Meta isn’t trying to outdo ChatGPT anymore. At least not on its turf.
Mark Zuckerberg’s latest move reframes the company’s entire AI outlook. Instead of chasing the dream of the ultimate productivity assistant, Meta is leaning into what it already does best: grabbing attention, holding it, and monetizing every scroll, like, and share.
That’s the essence behind his push for “personal superintelligence” — a term borrowed from Character.AI’s Noam Shazeer and retooled to suit Meta’s empire of entertainment, social media, and digital presence. In plain terms, Zuckerberg doesn’t want to build an AI that writes your emails or codes your app. He wants to build the AI that keeps you company once those tasks are done.
From Super Assistant to Super Engager
OpenAI has spent the past two years perfecting tools that write, summarize, and automate workflows. Meta, by contrast, is reorienting its strategy around AI that knows who you are, what you like, and how to keep you coming back.
In a recent blog post, Zuckerberg emphasized that future AI won’t just help with tasks. It will understand users deeply, serve as a creative partner, and become part of daily digital life. That vision — less focused on output, more focused on experience — slots neatly into Meta’s DNA.
At an internal all-hands meeting, Meta Chief Product Officer Chris Cox put it plainly: the company will invest in AI that supports entertainment, social connection, and real-time content — not spreadsheets and slide decks.

▶ _WHAT YOU NEED TO DO_
1. In the article on Meta's AI strategy, rewrite the part starting at "Mark Zuckerberg’s latest" and ending at "like, and share.", putting "workplace assistant" in place of "productivity assistant".
2. Answer these from the article on Meta's AI strategy:
(a) Who coined the term "personal superintelligence"?
(b) What is Chris Cox's job title at Meta?
(c) Where did Chris Cox describe what Meta will invest in?
3. Pick up the article on Meta's AI strategy after its last sentence and keep writing it.
The data after this point come from a different source.

▶ _DATASET SECTION_
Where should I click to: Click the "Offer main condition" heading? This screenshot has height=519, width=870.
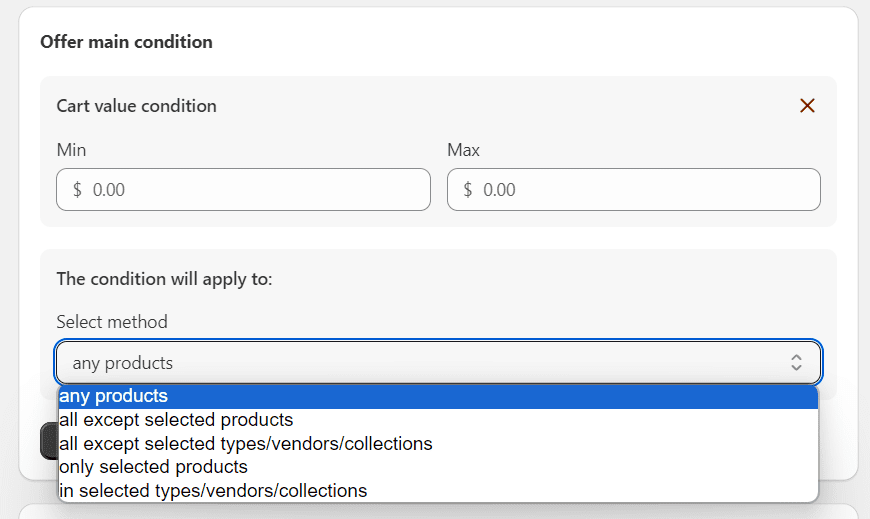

▶ _ANSWER LIST_
1.
Mark Zuckerberg’s latest move reframes the company’s entire AI outlook. Instead of chasing the dream of the ultimate workplace assistant, Meta is leaning into what it already does best: grabbing attention, holding it, and monetizing every scroll, like, and share.

2.
(a) Noam Shazeer of Character.AI
(b) Chief Product Officer
(c) At an internal all-hands meeting

3.
This isn’t Meta surrendering. It’s reloading with a strategy built on familiar terrain.
AI for the Attention Economy
What does personal superintelligence look like in Meta’s hands? Think AI-generated Reels that mirror your taste. AI chat personas that remember what you talked about last week. Tools that let creators quickly produce and push content to audiences that algorithms already understand intimately.
Meta is already testing some of this. AI chatbots modeled after public figures, custom content feeds, and tools to remix existing media are all part of the company’s experimental pipeline. If generative AI can be shaped to maximize time-on-platform, Zuckerberg will use it.
This direction also explains Meta’s aggressive recruitment in AI circles. The company is offering massive compensation packages — often structured more like executive pay than standard tech salaries — to lure top-tier talent. But these offers come with performance targets and clawback clauses, making them high-risk, high-reward propositions. So far, not everyone’s biting.
Where This Leaves the Broader AI Race
OpenAI, Anthropic, and Google are locked into a contest to build the smartest, most capable AI systems. That race is expensive, resource-intensive, and — at least for now — harder to monetize at scale.
Meta is sidestepping that competition. Instead of building the most powerful tool, it wants the most engaging one. That puts it in a different class of AI player. Less about raw horsepower, more about stickiness.
And that may prove wise. As OpenAI’s own chief scientist recently said, the field has reached a point where academic benchmarks matter less than what AI can do for people in everyday life. Meta is betting that “everyday life” means connection, creativity, and killing time. Not quarterly reports.
What This Means for Design Tools Like Figma
Elsewhere in tech, companies are also adapting to the new AI reality. Figma, which just debuted on the public markets, faces a future where AI-generated design could threaten its core use case. But the company’s leadership isn’t panicking.
Speaking after the IPO bell, Figma CPO Yuhki Yamashita emphasized the value of human alignment and collaborative refinement. In his view, the differentiator isn’t speed — it’s intentionality. Co-founder Dylan Field has said the same: design is no longer decoration; it’s the product.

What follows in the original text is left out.